:: Extracted text ::
Now I know your husband is not physically abusive but this mental torture is damaging and I do believe you have to either move away with your husband or just get out of the house for a few months AFTER talking to your husband telling him that you're going because things haven't changed etc and he will promise you that it will change but you know it won't so set some ground rules and give him an ultimatum not something like "it's either me or them" but rather "if you want this to work we either go to a proper marriage counselor or I leave because I can't take it anymore its hurting me too much"
I think you two should move away though
Marriage falling apart :(
You should have had a baby earlier..sometimes all we need is a change to get out of depression..maybe he wants a change too..wow he agreed to your opinion for not having kids for 4years and still u think he doesnt respect/love/listen to you? You mentioned he says he needs a family now..most guys are like that..after they get married they want a family..maybe hes just frustrated cause of this reason hence the yelling and indifferent behaviour?
Now Im not saying have a baby now..works things out between yourselves..pray to God that he creates love, understanding and a strong bond between u two iA
Re: Marriage falling apart :(
i'll pray for you D1
Re: Marriage falling apart :(
there is more to a relationship than having children. Her in-laws are giving her grief, her husbands actions are unacceptable and she can't do anything because she's totally dependent on him.. =/
Re: Marriage falling apart :(
He is really caring otherwise. But, when all these arguments arise, he just yells, I guess it's human nature? I don't know. Some days he listens to me with full ears and if not 100% he at least agrees with me 70% of things or gives his opinions where we both are equally satisfied. And some days, he doesn't even care to discuss anything with me like when he bought a car and the house for his parents and younger brother (who btw has a job!).....I found out from someone else, NOT my husband. He used to tell me everything before. But now, he says, "aapko kya lena hai main jo marzi karu". It just makes me seem like I'm nobody to him. But, he only says this when it's something realted to his family not otherwise. I don't know if he thinks that he shouldn't tell me anything about them bcoz I don't get along with them or what! I usually try to hide if my mood is off from his parents side or from his side, but somehow it shows on my face, even when I try so hard to put up a cheerful face. He notices it and starts asking why why why, until he gets it out of me or until I break out in tears.

:: What needs to be done ::
Could you carry on the forum thread about a failing marriage, starting right after its last sentence? The records that follow have no connection to the forum thread about a failing marriage.

:: The data ::
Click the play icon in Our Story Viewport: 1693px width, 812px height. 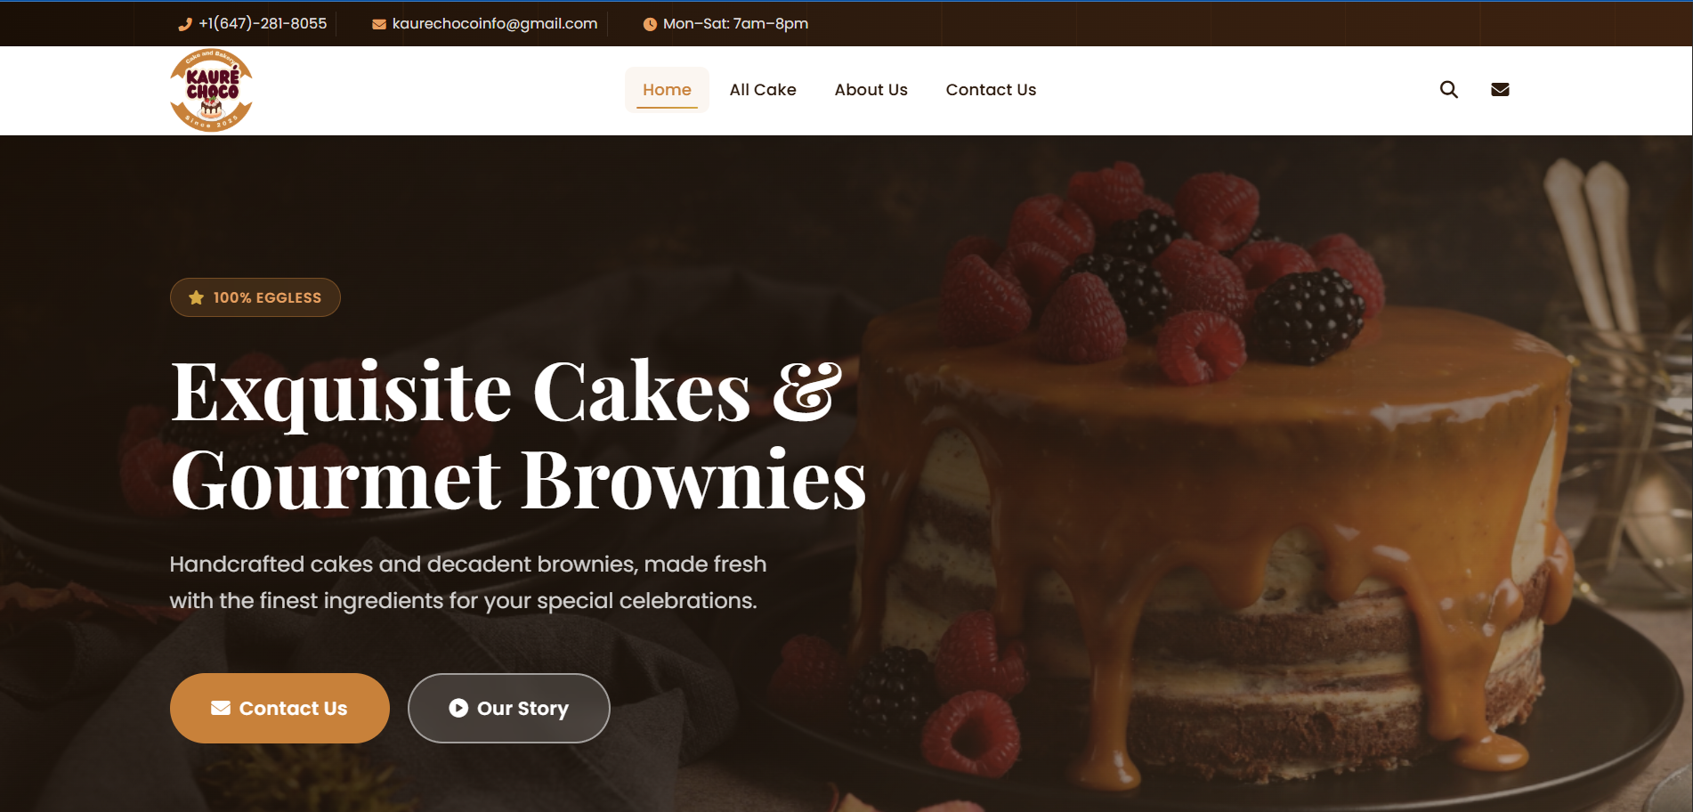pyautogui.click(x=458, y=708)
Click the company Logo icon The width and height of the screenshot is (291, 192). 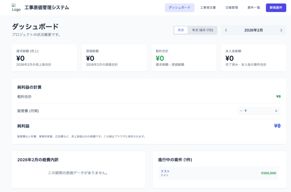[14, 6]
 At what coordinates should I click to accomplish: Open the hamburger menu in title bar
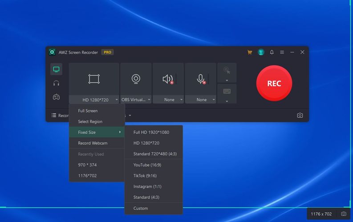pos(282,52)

* * *

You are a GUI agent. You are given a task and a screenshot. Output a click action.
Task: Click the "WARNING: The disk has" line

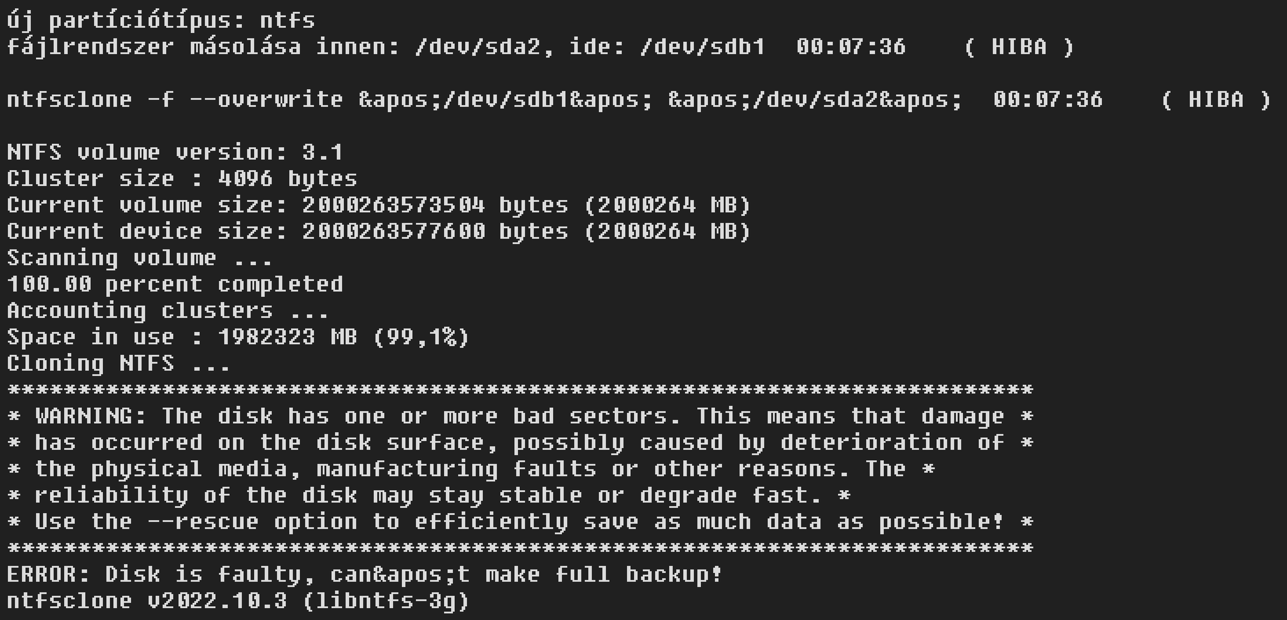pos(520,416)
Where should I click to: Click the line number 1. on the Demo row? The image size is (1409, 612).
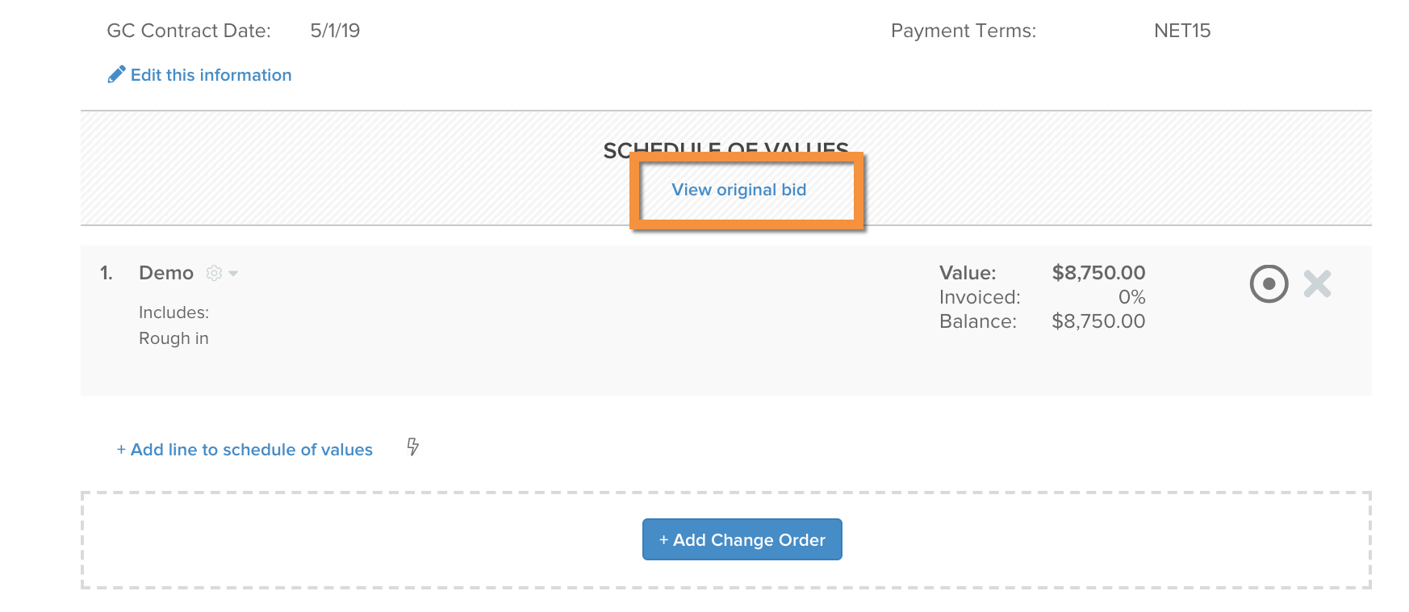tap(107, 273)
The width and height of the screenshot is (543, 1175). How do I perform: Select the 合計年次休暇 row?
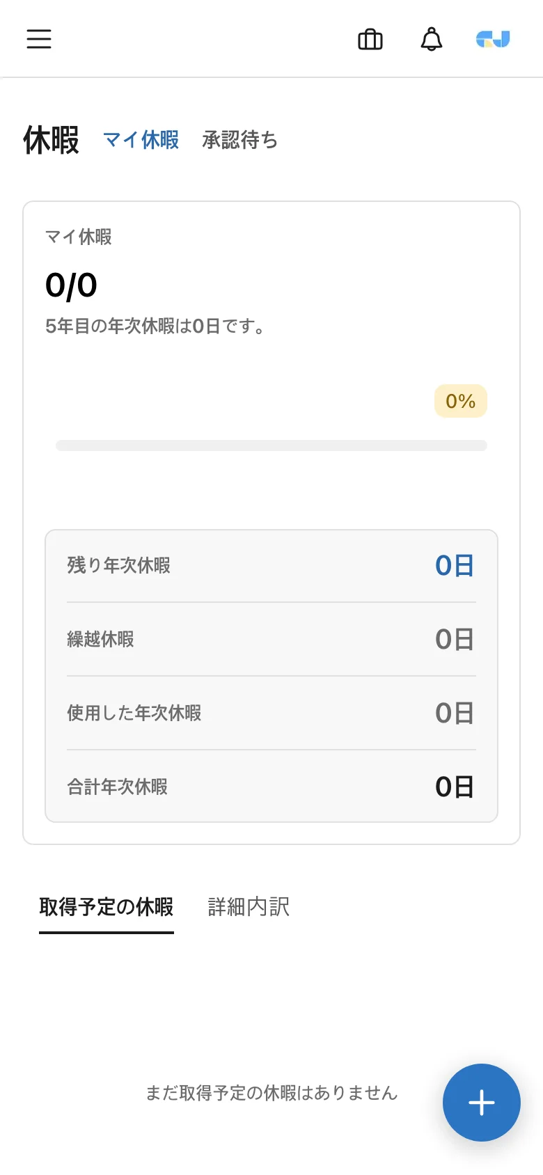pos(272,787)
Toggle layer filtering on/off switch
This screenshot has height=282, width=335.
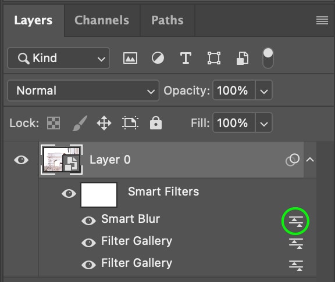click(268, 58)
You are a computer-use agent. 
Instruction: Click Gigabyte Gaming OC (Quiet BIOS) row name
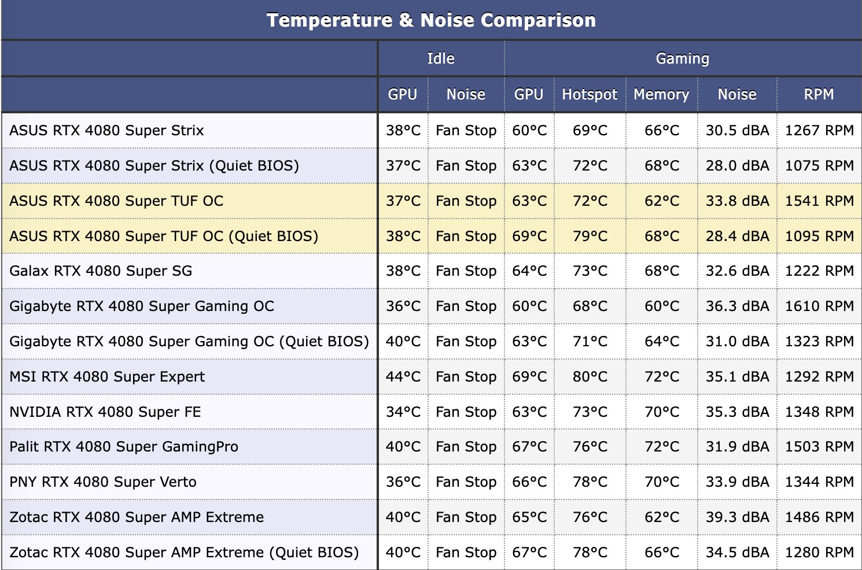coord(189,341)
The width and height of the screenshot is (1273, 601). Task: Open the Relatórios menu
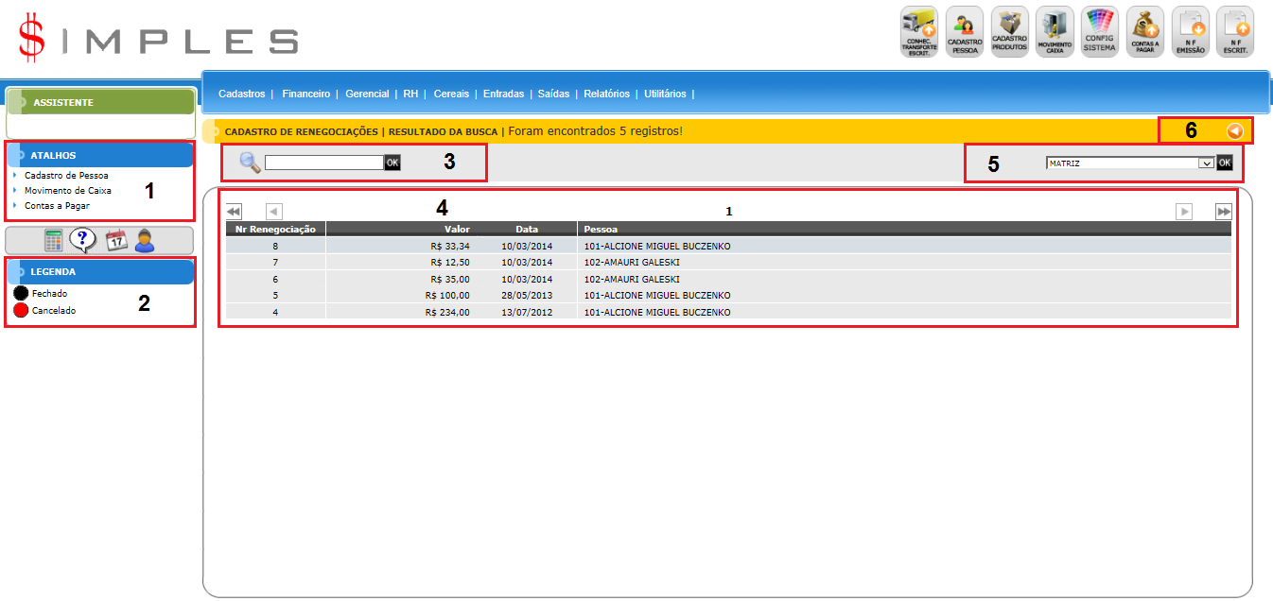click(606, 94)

:: Answer box ::
I would've agreed with you that I should've gotten pregnant since it's been 6 years and I'm not doing much with my life anyways, might as well raise a baby. But, the problem is, I'm not at peace. In my heart, I feel I really want babies, I love babies, I wanted to be a pediatrician:'( ], I really want to enjoy motherhood....but not this way! I have told him this that I want to pregnant but I don't feel right bcoz I'm depressed all the time and I don't think I'll be able to take care of a new life when my own is messed up. He agreed with for 4 years and said ok, get some treatment for depression. I was on pills for a year, but I was STILL depressed, empty inside! I stopped the pills due to weight gain and other SE. Now he says he can't wait more and wants a family......I'm just torn between my heart and my mind. My heart wants babies and my mind thinks it's stupid bcoz I'll only be harming myself more when I won't be able to even raise the baby the way I wanted to. And about my MIL--I did sorry to her and all that in a nice way once in the beginning, I cried in front of her for God's sake.....and her reply----rolled her eyes, left the room while I just sat there crying!!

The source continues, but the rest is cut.